Copy out every line of the records in which "Given" can be found.

Start of Block

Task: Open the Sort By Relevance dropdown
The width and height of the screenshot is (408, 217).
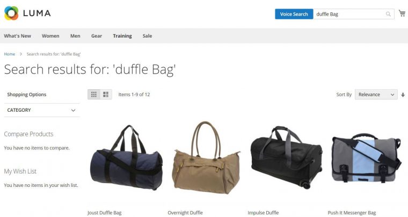Action: (x=376, y=95)
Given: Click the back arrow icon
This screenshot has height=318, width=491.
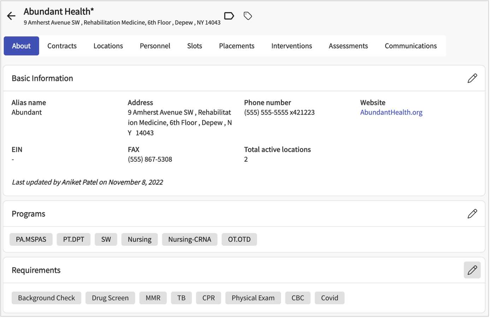Looking at the screenshot, I should click(11, 16).
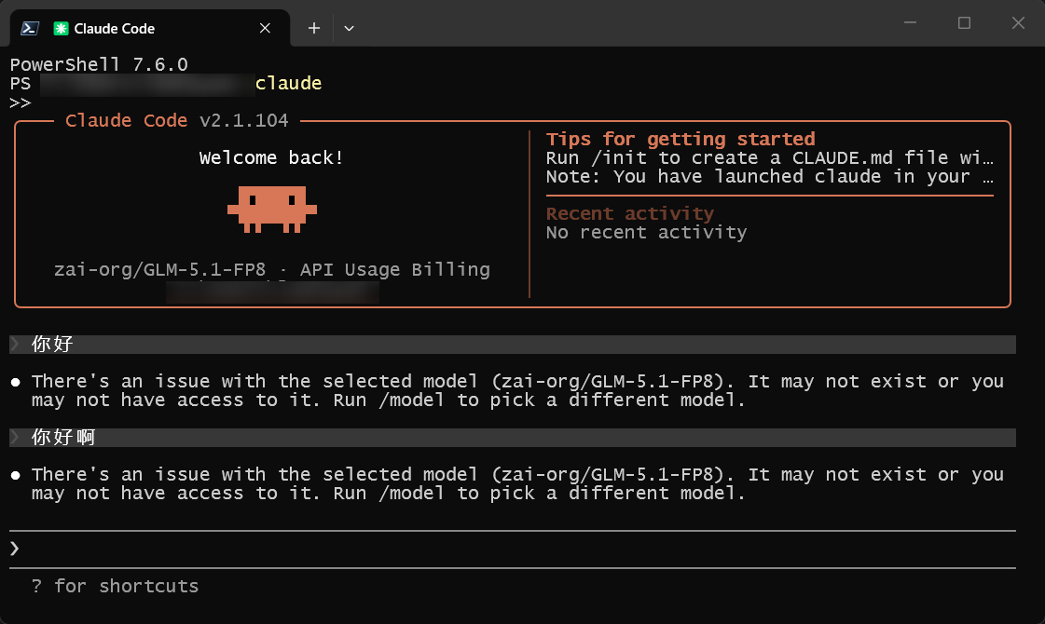Click the orange Claude mascot pixel art

click(272, 210)
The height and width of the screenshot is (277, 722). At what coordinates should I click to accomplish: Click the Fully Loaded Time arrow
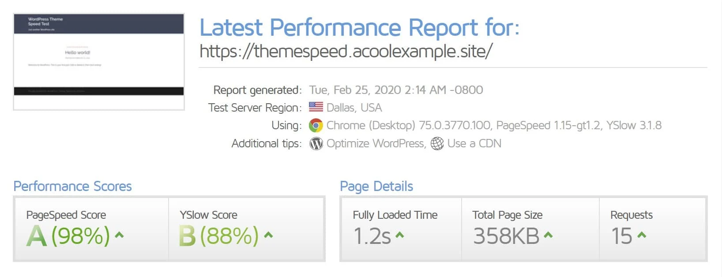point(399,235)
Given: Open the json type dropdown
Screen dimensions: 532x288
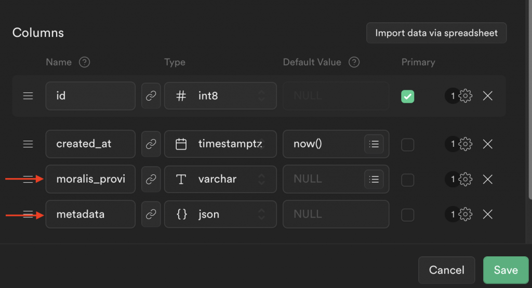Looking at the screenshot, I should coord(220,214).
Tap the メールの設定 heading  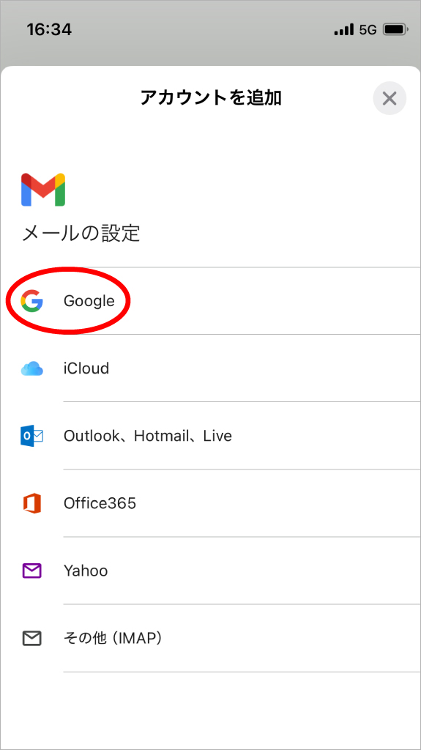(x=81, y=234)
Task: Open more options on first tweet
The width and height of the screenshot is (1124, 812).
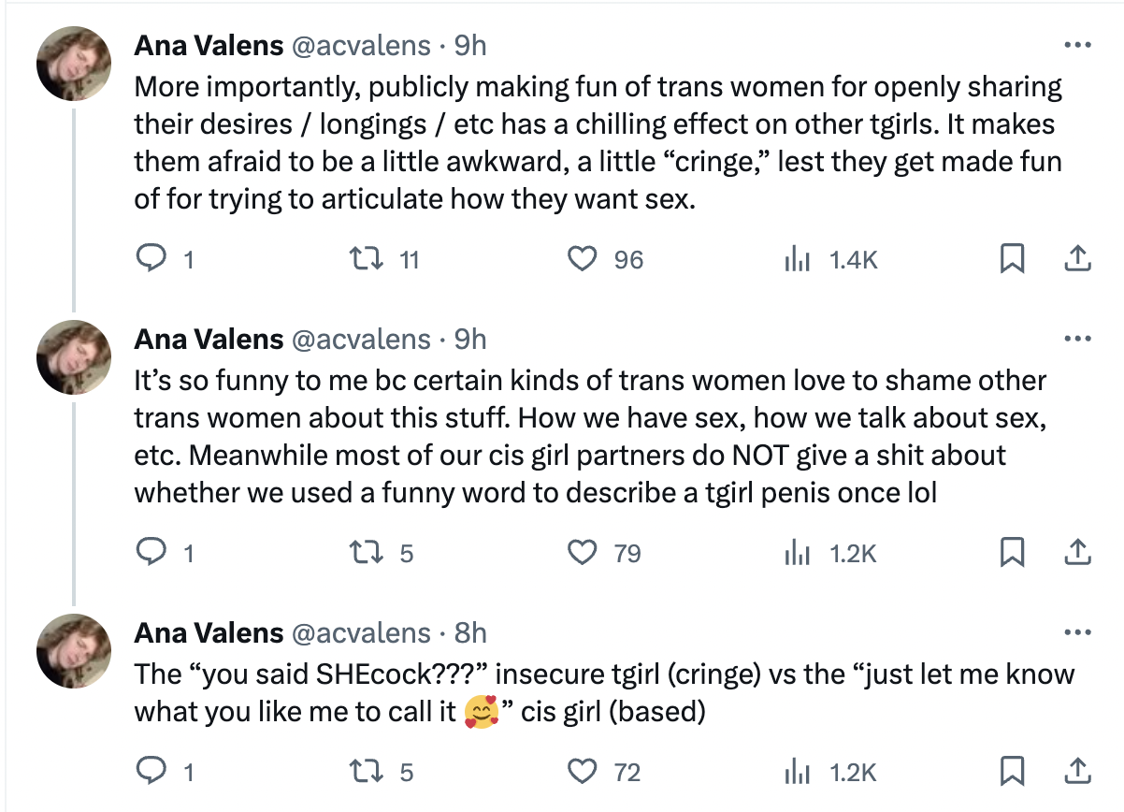Action: coord(1077,45)
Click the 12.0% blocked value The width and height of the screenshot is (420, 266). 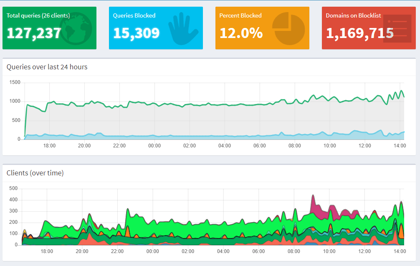(241, 33)
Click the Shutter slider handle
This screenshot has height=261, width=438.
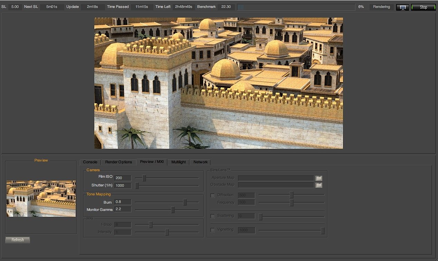click(x=137, y=186)
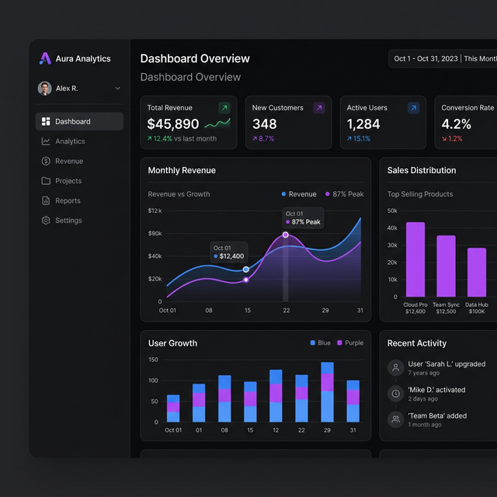Click the Analytics chart icon in sidebar

click(46, 141)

End of Block

▸ SOLUTION TO THIS EXERCISE
Given: Click the back arrow icon
Given: Open the json type dropdown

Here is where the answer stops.